We need to demand an end to the greed-based imperatives of a few states that have been leapfrogging their primary and caucus dates ever earlier just to cash in on the campaign dollars windfall that goes to those who go first.

Every four years, Democratic and Republican voters in most states discover that the choice of a presidential nominee has already been made for them. Or that their first-, second- and third-choice candidates have already been forced out of the race by voters in a small, faraway place that really doesn't represent their own interests. The nominee is virtually chosen by springtime, forcing everyone to sit on their hands until the final two months of the fall campaign.

There is a better way — one that may not have been suited for earlier eras, but is ideal for fostering democracy in the Internet Age. It is based upon the concept of time-zone primaries and caucuses, and we'll get to it in a minute.
But first, here's a quick catch-up on the mess our politicos have made of today's nominating calendar.

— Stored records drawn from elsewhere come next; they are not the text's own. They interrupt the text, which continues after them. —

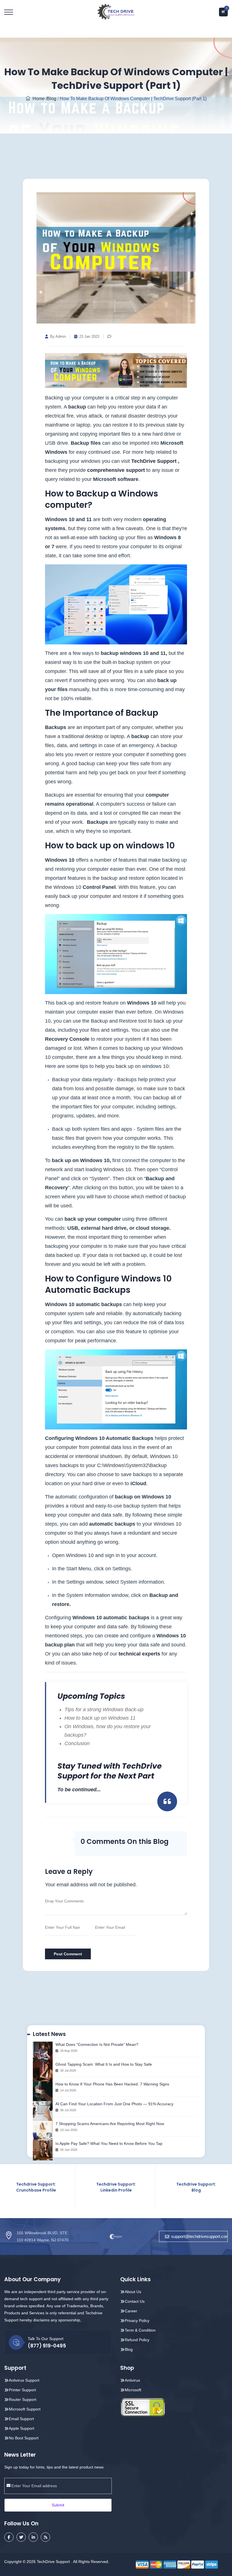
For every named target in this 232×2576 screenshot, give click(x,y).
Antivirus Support (24, 2380)
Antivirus (132, 2380)
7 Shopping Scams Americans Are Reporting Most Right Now (109, 2123)
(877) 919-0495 (47, 2345)
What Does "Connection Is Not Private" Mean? (96, 2044)
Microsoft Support (24, 2409)
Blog (129, 2349)
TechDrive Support (154, 461)
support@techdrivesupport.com (199, 2236)
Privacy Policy (137, 2320)
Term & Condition (140, 2330)
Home (37, 98)
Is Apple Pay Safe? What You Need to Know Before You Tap (108, 2143)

While most Americans are agog amid the usual Christmas, Hanukkah and New Year's whirligig, television's gush of warm-and-fuzzy holiday commercials will duel with those slash-and-burn attack ads of desperate presidential candidates.

Iowa, which planned to go first on Feb. 6 (also way too early), will now hold its caucuses before some have cleared their New Year's Eve cobwebs — on Jan. 3, 2012. All because Florida moved to cash in by moving its primary to Jan. 31, igniting a chain reaction: South Carolina and Nevada pushed earlier into mid-January. And as a result of all that, New Hampshire's infuriated pols are now threatening to hold their 2012 primary in December 2011.

It's about time for us to start streamlining our presidential politics for the Internet Age. And we can start by getting rid of our campaign bandwagon's ancient running boards — the vote-first anachronism of Iowa and New Hampshire and the notion that we still need two small states to go first and do our thinking and thinning for us.

Many have suggested four regional primaries/caucuses — Northeast, South, Midwest and West — on the first Tuesday of March, April, May and June, the order of each region's elections being drawn from a hat each election year. But this idea has one huge negative: It conveys potential advantage to a candidate who may be strong regionally, but weak nationally.

Solution: To avoid traditional regional bias, regroup the regions according to three time zones. The Eastern Zone would have Georgia, South Carolina, Pennsylvania, New York and New Hampshire all voting the same day. Central Zone would have Michigan, Iowa and Texas. Western/Rocky Mountain Zone: Oregon, Colorado, California and Arizona. It is an idea I have long favored, and this age of YouTube and Twitter politics, its time has come.

Advantages: No longer would we have our initial decisions made for us by voters in two or several small states that are famously unrepresentative of the American rainbow mosaic, from its racial hues to its economic rainbow that ranges from Rust Belt to Cotton Belt. And millions more Americans can become part of the first wave of elections that narrow the field of presidential nominees.

Martin Schram: SalemNews.com, Salem, MA
October 20, 2011

Posted by:JohnQC

#1  While you're at it modernizing this process, how about modernizing the time zones as well. They were originally drawn up to accommodate the railroads which had a need for standardized time. We move and work to different rhythms than the railroad these days. Then they thew in 'daylight savings time' which now covers more of the calendar than 'standard' time. How about just shifting everyone east one zone, Eastern to Atlantic, Central to Eastern, Mountain to Central, and Pacific to Mountain and do away with DST.